Getting Started with Microsoft Speech Recognition Under Unix

UPDATE – May 7 2018:

Microsoft has released new unified speech platform SDKs (preview). At the time of this writing, it supports Windows (C/C++/C#), Linux (C/C++) and Java.

Introduction

Recently, Microsoft has announced a new speech recognition API as part of its Cognitive Services. Previously, Microsoft Speech Recognition (SR) had offered two ways to perform SR:

  • Using RESTful-like API

This simple API uses HTTP POST to send audio to SR service, then you receive a response with the SR result. It is a simple request/response API which does not satisfy all the SR-based modern scenarios.

  • Using opaque platform libraries

Microsoft also provided three platform libraries that you can link against to provide a more advanced SR functionality.
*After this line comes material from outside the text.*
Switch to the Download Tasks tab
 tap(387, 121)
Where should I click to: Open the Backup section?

For example it provides streaming support, partial results and other features. These libraries are only available for .NET, iOS and Android. If your app runs on Unix, then your only choice was to use the RESTful API which has very limited functionality.

With their latest update, Microsoft now offers revamped set of APIs for both transports, in addition it opened the underlying protocol so that you can implement your own rich client library for your platform of choice. There is also a provided reference implementation in JavaScript to make it easy for developers to get started.
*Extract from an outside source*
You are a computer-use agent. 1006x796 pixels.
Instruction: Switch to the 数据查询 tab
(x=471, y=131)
The older three SDKs are still available but they won’t use the latest and greatest in the recent APIs. For example, they don’t provide support for recognition modes or profanity handling. More on that later.

In this blog post, I will show you how to use Microsoft Speech Recognition using an open-source C library that I had written using the published WebSocket protocol specifications.
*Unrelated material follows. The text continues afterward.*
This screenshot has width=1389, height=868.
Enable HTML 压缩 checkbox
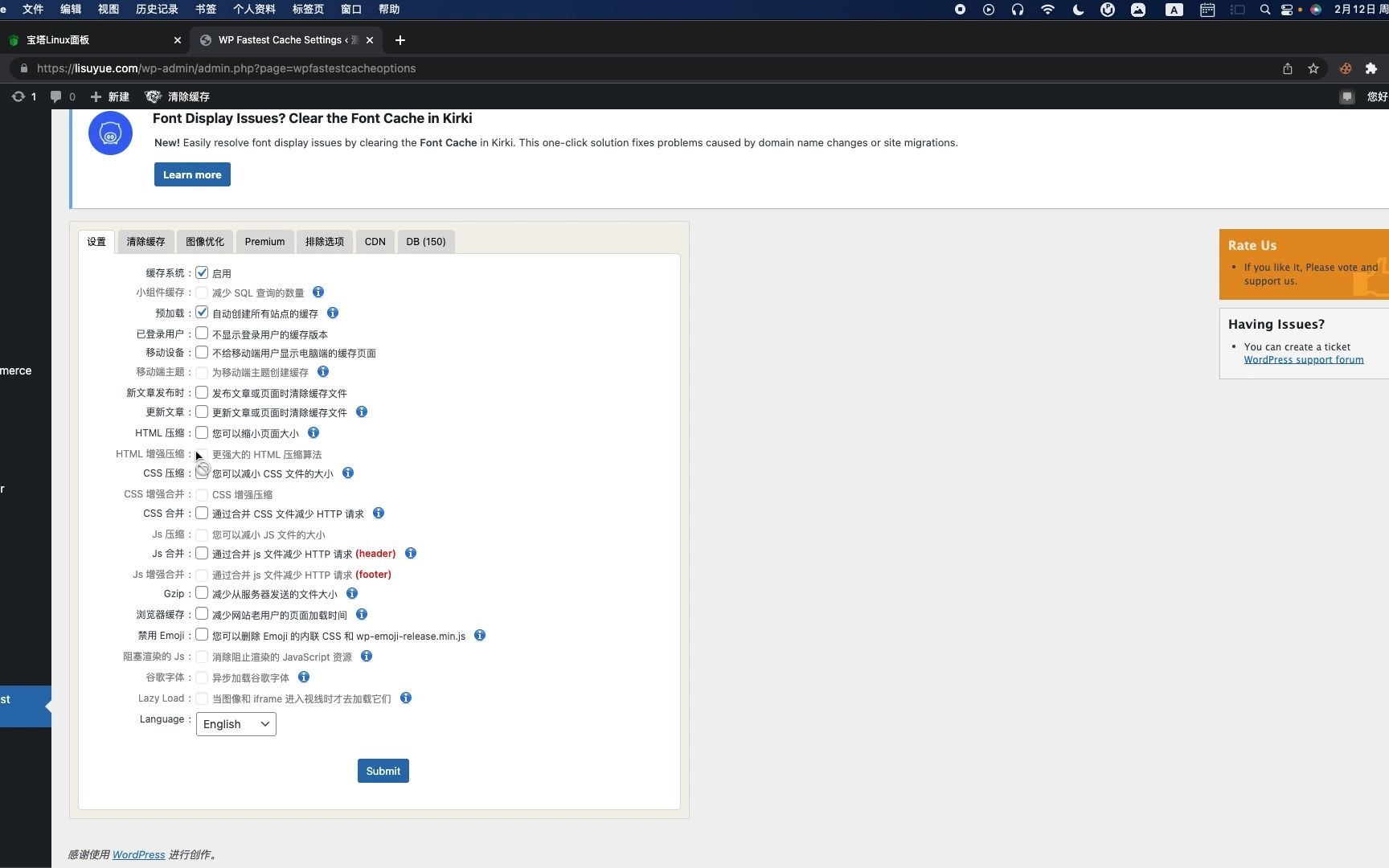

In the following sections, I will show you how to use the library and some pointers on how you can build your own. However I will not go into details about speech recognition concepts or how Microsoft Speech Recognition service works. This may be the subject of a future post.

What you need

First of all, you’ll need Microsoft Cognitive Services Speech API key. You can obtain one for free by following this process.

Second, you need a working Unix build system with some prerequisites libraries. Refer to the library documentation for more information about perquisites and build process.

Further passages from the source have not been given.